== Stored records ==
▼▼▼
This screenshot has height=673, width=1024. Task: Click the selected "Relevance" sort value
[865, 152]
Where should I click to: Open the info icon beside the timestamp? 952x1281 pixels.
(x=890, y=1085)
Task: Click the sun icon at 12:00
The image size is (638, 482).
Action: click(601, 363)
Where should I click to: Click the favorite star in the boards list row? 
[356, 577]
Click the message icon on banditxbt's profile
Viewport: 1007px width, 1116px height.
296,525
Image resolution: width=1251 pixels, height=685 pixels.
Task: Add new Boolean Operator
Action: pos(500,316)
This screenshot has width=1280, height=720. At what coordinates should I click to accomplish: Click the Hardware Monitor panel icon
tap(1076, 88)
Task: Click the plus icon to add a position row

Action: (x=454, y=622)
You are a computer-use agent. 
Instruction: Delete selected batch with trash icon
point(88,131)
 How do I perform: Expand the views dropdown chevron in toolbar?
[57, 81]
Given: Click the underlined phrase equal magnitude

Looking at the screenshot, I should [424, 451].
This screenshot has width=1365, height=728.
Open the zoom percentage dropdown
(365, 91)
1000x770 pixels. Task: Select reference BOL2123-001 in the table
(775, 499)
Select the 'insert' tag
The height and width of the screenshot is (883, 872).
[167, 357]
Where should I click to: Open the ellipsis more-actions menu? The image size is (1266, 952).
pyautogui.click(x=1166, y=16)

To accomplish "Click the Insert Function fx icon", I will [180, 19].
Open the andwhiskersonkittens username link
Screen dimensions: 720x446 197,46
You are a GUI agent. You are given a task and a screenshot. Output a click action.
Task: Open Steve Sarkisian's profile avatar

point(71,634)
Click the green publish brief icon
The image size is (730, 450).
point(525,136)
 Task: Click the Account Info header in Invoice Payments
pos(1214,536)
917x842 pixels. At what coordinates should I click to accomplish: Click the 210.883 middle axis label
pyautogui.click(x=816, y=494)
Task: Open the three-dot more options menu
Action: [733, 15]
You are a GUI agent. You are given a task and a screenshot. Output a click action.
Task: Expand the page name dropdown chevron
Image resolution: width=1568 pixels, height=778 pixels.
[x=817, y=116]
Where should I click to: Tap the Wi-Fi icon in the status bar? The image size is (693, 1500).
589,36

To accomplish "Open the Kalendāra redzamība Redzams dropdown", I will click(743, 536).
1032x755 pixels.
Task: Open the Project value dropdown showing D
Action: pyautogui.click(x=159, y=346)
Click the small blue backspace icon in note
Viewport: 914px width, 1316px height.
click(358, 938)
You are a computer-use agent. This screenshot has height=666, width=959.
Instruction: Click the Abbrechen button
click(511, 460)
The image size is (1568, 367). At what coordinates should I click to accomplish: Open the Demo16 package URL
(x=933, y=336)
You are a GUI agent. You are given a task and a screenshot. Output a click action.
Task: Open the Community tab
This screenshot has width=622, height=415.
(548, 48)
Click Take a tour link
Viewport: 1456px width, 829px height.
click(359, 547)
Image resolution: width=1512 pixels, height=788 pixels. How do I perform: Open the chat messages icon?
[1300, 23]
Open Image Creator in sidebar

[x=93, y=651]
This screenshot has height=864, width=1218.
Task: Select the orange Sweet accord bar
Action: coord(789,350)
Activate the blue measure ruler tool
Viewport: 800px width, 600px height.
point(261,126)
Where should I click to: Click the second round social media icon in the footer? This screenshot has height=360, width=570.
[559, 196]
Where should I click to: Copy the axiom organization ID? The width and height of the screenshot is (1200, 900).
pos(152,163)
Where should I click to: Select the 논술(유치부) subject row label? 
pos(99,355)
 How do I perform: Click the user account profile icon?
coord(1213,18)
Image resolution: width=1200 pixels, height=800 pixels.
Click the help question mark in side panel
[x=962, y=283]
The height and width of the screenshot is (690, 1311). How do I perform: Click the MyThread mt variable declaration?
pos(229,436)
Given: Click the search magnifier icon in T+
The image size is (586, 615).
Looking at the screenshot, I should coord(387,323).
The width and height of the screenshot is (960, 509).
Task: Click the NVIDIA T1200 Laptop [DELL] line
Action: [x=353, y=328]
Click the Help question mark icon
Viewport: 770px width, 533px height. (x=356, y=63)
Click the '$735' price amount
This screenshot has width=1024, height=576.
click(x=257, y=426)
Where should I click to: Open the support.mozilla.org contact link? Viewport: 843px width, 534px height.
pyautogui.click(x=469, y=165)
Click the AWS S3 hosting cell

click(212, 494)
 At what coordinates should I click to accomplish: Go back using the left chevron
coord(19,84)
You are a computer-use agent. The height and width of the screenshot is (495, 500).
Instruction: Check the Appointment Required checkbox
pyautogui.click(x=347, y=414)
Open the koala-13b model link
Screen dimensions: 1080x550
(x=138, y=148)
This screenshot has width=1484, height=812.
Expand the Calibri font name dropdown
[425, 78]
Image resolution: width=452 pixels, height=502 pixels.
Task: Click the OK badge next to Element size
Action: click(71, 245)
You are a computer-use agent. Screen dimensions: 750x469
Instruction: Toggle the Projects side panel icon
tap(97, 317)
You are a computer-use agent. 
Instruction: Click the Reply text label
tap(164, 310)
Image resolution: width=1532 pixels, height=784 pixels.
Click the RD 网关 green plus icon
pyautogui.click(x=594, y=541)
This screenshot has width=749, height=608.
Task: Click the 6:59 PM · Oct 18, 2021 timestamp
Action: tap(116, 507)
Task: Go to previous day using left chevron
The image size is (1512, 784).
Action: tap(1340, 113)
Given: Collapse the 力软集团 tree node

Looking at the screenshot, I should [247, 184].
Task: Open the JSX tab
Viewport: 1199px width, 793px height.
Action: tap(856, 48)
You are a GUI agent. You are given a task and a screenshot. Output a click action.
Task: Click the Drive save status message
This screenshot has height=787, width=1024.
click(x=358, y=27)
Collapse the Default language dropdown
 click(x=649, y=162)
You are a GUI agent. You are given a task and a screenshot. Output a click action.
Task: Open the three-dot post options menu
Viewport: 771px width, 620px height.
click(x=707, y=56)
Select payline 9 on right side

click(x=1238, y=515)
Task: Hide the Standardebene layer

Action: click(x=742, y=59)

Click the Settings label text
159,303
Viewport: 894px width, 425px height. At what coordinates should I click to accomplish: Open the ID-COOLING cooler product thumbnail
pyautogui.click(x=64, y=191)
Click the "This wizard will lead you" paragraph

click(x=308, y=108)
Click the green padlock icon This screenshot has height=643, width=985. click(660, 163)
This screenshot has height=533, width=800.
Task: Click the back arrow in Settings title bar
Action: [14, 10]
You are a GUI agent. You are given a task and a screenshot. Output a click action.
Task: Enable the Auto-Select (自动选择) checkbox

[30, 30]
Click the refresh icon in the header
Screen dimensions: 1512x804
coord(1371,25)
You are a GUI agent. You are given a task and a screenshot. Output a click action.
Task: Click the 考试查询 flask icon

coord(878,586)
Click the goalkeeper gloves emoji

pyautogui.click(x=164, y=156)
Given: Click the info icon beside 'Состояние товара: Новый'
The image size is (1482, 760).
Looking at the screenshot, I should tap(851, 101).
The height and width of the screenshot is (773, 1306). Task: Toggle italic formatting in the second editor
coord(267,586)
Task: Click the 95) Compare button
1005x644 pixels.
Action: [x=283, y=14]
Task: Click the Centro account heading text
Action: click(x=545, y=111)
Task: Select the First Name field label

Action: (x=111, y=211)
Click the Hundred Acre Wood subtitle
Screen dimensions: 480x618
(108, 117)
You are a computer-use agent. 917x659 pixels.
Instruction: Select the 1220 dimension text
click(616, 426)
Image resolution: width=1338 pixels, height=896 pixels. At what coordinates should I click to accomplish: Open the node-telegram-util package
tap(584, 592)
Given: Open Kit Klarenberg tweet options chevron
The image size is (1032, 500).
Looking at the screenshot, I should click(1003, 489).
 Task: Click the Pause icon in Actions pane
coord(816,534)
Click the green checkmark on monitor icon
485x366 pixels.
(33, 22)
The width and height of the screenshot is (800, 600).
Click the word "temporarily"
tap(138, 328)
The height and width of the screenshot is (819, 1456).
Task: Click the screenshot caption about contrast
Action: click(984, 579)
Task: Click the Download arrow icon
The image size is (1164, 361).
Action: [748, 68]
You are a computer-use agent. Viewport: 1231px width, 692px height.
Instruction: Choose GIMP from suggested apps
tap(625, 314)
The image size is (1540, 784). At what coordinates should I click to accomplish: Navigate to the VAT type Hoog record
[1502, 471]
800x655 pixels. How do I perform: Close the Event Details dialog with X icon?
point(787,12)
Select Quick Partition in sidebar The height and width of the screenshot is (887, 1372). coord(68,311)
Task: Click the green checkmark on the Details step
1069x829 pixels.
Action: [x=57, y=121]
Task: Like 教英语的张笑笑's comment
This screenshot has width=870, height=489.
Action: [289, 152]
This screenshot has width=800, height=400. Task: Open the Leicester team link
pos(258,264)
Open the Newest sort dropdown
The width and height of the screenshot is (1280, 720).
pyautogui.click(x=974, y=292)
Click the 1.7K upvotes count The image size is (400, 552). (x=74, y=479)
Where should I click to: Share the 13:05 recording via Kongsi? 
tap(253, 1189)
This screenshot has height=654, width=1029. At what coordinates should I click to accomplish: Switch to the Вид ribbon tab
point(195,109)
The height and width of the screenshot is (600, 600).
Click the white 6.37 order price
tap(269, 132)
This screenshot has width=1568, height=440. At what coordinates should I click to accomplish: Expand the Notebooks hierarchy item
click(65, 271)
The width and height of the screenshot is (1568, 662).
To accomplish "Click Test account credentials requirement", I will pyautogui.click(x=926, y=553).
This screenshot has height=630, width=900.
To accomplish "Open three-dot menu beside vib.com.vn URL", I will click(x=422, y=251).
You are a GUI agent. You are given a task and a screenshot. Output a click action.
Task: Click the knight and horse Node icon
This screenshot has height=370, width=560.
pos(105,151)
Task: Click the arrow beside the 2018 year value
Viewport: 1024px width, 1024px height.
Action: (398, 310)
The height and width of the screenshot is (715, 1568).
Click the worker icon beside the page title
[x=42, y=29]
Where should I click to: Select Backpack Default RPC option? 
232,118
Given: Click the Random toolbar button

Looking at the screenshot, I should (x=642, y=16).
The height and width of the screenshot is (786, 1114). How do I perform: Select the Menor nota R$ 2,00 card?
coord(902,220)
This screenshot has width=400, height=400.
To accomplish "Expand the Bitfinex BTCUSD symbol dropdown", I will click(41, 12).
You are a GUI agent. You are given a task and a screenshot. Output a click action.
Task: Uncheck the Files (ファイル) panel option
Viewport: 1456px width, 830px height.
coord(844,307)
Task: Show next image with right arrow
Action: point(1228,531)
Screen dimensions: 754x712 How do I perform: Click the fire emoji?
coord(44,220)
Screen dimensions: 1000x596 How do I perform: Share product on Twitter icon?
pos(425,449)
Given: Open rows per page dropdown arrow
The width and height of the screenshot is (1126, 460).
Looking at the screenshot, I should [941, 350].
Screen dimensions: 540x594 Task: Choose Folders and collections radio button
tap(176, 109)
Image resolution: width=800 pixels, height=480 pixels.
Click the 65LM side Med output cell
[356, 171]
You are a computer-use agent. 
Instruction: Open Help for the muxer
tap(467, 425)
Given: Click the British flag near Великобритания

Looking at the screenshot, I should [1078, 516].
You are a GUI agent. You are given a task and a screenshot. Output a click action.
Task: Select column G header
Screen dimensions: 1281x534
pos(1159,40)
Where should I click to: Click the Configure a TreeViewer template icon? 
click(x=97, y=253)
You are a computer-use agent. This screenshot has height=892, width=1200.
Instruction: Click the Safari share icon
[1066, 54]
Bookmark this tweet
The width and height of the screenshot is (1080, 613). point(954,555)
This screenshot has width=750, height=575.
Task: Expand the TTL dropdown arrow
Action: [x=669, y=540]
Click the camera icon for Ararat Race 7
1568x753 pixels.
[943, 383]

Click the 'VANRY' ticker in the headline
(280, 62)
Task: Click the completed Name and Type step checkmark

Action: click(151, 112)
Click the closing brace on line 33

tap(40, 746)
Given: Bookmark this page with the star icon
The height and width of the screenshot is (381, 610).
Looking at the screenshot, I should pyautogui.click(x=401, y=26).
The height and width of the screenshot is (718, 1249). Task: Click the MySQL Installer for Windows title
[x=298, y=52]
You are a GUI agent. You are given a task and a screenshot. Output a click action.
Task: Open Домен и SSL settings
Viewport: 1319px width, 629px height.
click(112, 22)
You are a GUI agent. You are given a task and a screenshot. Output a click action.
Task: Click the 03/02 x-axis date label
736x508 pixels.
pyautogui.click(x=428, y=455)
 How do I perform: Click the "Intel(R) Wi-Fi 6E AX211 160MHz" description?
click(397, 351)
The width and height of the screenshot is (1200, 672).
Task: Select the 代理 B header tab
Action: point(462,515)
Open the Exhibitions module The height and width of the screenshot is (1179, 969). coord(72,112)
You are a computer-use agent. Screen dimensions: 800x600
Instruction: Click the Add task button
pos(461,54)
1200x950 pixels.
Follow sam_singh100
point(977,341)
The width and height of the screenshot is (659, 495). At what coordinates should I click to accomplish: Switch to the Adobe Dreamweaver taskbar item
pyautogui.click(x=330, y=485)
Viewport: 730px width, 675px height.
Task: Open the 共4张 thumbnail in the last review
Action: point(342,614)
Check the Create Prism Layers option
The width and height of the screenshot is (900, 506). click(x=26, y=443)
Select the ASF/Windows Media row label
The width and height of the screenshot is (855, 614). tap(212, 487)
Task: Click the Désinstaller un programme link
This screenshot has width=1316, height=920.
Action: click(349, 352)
▲▲▲
Your answer should be exactly the lines of the data above, from the first through the line containing "Click the message icon on banditxbt's profile".

== ANSWER TO THIS PROBLEM ==
This screenshot has height=673, width=1024. Task: Click the selected "Relevance" sort value
[865, 152]
Where should I click to: Open the info icon beside the timestamp? 952x1281 pixels.
(x=890, y=1085)
Task: Click the sun icon at 12:00
The image size is (638, 482).
Action: click(601, 363)
Where should I click to: Click the favorite star in the boards list row? 
[356, 577]
Click the message icon on banditxbt's profile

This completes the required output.